Выплеснув на гостя последние слова, вдова умолкла так же резко, как вогнала себя в обвинительную тираду. Какое-то время Моисей сидел молча. Затем подал голос, с трудом подбирая слова:
– То есть… вы хотите сказать, что он делился с вами всем, что затевал? – Она молча кивнула. – Тогда, возможно, вы в курсе той истории, когда, нарушив служебный долг, ваш муж на День Победы, не помню какой, сообщил мне по-дружески, что на меня лежит секретная бумага из органов – крест на продвижение меня в Академию наук и куда-либо ещё по административной линии?

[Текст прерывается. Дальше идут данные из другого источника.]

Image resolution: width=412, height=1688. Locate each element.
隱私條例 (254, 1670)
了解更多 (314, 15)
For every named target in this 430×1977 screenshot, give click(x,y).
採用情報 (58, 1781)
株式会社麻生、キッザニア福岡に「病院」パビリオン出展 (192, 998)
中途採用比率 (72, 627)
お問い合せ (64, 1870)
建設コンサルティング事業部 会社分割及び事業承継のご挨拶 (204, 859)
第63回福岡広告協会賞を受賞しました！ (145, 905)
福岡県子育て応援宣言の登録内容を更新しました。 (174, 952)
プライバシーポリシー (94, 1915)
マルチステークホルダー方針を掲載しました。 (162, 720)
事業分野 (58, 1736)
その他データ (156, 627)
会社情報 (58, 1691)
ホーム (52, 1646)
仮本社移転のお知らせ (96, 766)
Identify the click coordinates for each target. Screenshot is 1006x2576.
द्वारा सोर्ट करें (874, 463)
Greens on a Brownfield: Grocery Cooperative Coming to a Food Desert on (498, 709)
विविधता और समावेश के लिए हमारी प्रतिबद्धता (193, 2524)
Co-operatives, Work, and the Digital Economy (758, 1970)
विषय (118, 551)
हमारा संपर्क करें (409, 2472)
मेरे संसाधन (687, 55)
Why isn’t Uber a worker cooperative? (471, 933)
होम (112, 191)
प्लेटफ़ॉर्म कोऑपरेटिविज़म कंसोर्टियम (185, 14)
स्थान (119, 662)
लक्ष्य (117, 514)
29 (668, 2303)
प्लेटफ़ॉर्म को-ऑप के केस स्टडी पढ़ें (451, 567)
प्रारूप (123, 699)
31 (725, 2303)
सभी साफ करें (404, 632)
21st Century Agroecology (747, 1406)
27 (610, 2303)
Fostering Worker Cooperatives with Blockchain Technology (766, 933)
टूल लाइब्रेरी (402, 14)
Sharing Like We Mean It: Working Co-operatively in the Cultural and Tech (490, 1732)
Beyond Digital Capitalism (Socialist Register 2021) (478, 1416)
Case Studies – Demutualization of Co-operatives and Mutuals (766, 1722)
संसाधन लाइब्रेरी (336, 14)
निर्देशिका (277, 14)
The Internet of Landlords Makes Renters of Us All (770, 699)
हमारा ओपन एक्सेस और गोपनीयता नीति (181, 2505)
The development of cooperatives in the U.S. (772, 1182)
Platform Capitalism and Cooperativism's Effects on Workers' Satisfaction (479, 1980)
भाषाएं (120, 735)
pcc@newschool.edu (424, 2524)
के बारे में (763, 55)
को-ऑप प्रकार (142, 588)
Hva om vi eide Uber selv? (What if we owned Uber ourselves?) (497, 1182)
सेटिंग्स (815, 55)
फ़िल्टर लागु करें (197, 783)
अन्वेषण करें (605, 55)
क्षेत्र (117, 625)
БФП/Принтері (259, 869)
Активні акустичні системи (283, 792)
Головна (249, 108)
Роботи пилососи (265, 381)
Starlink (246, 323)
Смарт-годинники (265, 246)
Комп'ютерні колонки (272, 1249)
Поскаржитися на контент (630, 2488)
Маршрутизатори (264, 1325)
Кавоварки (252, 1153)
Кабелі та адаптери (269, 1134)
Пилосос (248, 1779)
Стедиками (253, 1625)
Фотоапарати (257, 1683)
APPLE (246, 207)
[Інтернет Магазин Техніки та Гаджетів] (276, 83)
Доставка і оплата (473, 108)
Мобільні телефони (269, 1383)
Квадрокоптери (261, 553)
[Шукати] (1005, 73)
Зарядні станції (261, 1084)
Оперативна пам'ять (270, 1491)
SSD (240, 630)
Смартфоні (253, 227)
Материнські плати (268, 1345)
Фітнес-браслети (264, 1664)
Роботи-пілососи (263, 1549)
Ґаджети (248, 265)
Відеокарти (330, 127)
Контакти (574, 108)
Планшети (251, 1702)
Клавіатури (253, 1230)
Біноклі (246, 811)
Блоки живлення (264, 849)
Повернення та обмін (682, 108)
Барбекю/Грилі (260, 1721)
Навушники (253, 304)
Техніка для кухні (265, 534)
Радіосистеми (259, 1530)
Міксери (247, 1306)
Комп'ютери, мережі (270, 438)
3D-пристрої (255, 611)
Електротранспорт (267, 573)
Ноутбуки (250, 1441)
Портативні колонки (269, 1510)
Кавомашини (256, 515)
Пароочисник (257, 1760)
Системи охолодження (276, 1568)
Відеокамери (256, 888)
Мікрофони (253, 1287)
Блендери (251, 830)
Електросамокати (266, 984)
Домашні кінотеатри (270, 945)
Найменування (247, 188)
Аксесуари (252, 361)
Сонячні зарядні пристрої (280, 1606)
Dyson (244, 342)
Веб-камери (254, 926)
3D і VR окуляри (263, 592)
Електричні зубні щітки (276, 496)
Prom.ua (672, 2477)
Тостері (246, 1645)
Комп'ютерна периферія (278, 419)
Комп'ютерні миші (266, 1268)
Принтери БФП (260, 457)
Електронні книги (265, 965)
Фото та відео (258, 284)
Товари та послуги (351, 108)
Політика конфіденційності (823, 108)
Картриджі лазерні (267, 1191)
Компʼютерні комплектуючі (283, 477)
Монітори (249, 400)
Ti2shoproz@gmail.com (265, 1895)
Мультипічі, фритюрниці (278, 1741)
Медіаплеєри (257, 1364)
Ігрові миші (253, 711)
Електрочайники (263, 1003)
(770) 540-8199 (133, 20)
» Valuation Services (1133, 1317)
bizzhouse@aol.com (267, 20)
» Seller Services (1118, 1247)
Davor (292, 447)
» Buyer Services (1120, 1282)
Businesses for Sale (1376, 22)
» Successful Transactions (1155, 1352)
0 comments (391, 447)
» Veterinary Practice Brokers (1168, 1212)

Вдова вновь утвердительно кивнула:
– Это у него из самых любимых было – про вас. Очень гордился, как уделал самого Дворкина – наплёл про то, чего было и не было, потому что больно уж удобно оказалось: один фронт, общий конец войны под Прагой, а остальное, сказал, пошло уже паровозиком, само, под совместную сурдинку, будто так и надо. Ты бы видела, Валер, сказал, как жидок этот расстроился, аж глаза с орбит повылазили, а я ему с фляжки плескаю да в голову не брать уговариваю, потому как плетью обуха всё одно не перешибёшь, как ни дёргайся. А потому что нечего на чужую кафедру покушаться: покойный Андрей Иваныч сколько бился, чтоб Моисея этого не ставили, а его всё равно поставили, несмотря что тот просил и унижался.
– Стало быть, не было ничего… – едва слышно пробормотал Дворкин, обращаясь то ли к Фортунатовой, то ли к себе самому, то ли вопросительно, то ли с утвердительной интонацией. – Никакой бумаги… никакой чёрной метки… на меня никогда и не было?